Where to stream: Hulu
Atlas
In Atlas, Jennifer Lopez beats up AI. She plays agent Atlas Shepard, a wisecracking badass who has devoted her life to hunting down rogue artificial intelligence Harlan. Trapped on a distant planet with her life in danger, Agent J-Lo is forced to rely on a computer program named Smith to survive. But in classic Odd Couple style, agent Shepard hates all AI, so it's not going to be an easy friendship. I didn't have "Jennifer Lopez plays a science fiction action hero battling super computers" on my bingo card, but now that I've heard about it, it makes a weird kind of sense.
Where to stream: Netflix
Queen of the Deuce
This Apple original documentary tells the "wait, what?" story of Chelly Wilson, a holocaust survivor who became a porn magnate in 1960s, '70s, and '80s New York. From her apartment above the Adonis Theatre on 42nd street, Wilson built an adult entertainment empire, first by producing films like Come Ride the Wild Pink Horse, then by buying up the notorious Times Square movie houses that screened them, all while doting over her beloved grandchildren.
Where to stream: AppleTV
Rachel Feinstein: Big Guy
The comedy will just absolutely not stop this month on Netflix, no matter how you might beg. Rachel Feinstein is a comedians' comedian who has won fans for her whip-smart observational comedy.
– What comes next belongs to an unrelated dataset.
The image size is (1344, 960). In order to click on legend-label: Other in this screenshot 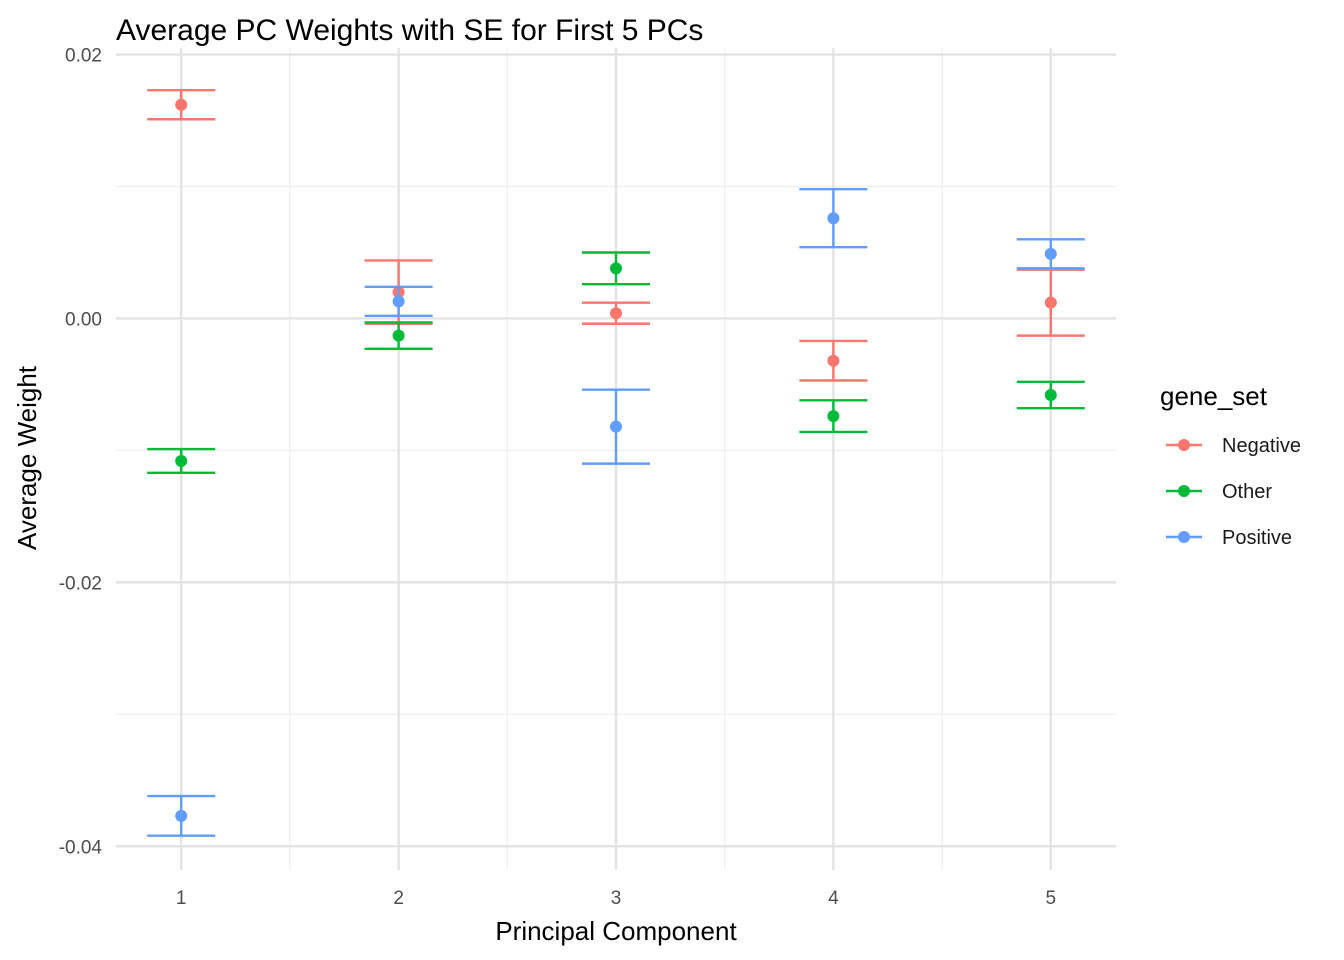, I will do `click(1247, 492)`.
She's the kind of always-on-it pro who gets laughs whether she's playing some dinky club on a Wednesday night or co-hosting The View. Don't miss her Netflix special.
Where to stream: Netflix
The Straight Story (1999)
Director David Lynch is known for his surreal, often confrontational cinematic excess in films like Mulholland Drive, but in The Straight Story, Lynch plays it, well, straight. The story is so simple it's practically a non-plot—an old man drives a lawn mower from Iowa to Wisconsin to visit his estranged brother who recently suffered a stroke—but it's told with such subtlety and gentleness that the end result is breathtaking. The Straight Story is part of a Criterion collection of films from 1999, and really all of them are brilliant: Ghost Dog: The Way of the Samurai, Ratcatcher, Go, The Virgin Suicides, Summer of Sam—I mean, come on.